A resurgence of interest in the Arts and Crafts movement in architecture and design has resulted in a renaissance, of sorts, for Indiana hickory furniture. Increasingly showcased in museum exhibitions and interior decorating schemes, the rustic pieces date to Indiana’s pioneer past. Early settlers discovered that the area’s plentiful hickory saplings, which maintained a two- to three-inch diameter while growing extremely straight and tall, were ideal for crafting into furniture. Saplings were soaked and bent into hoops for chairs’ frames and their bark stripped and woven for seats and backs.

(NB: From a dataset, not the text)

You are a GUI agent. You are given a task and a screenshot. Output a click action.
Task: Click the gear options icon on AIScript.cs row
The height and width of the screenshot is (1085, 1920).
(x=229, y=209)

By the turn of the century, a Martinsville concern was producing the primitive pieces en masse. With a nod to President Andrew Jackson (fondly known as “Old Hickory”) who had reportedly enjoyed the chair’s early prototypes, the Old Hickory Chair Company was founded in 1892. At the same time, Martinsville was gaining a national reputation for its mineral waters, which spawned a number of luxury spa resorts, often furnished with the unique local furniture. Pioneers in the American branch of the Arts and Crafts movement Gustav Stickley and Charles Limbert both visited Martinsville spas around the turn of the century; the Mission Oak style may have been informed by the natural forms, exposed joinery and clean lines of the hickory pieces.
During the nascence of the national parks movement, Indiana hickory furniture found its way into the lodges and private resorts springing up around the country. The Old Faithful Inn at Yellowstone was an early customer, followed by Asheville’s Grove Park Inn, and Crag’s Lodge at Estes Park in Colorado’s Rocky Mountains. Vintage photos show a hefty President Taft bearing down on a hickory settee, and a coy Garbo perched on the arm of a similarly rustic chair. The estates of Henry Ford and FDR were appointed with Indiana hickory furniture, as was the presidential retreat Camp David.
Suppliers of the popular furnishings came to include the Rustic Hickory Furniture Company of Laporte, the Indiana Willow Products Company, Columbus Hickory and the Indiana State Farm Prison. Hickory pieces are still made at the state penitentiary, and by several other manufacturers, including the Old Hickory company, which, now in its second century, has moved its headquarters from Martinsville to Shelbyville. Many lodges across the country still use the hickory pieces that were installed a century ago.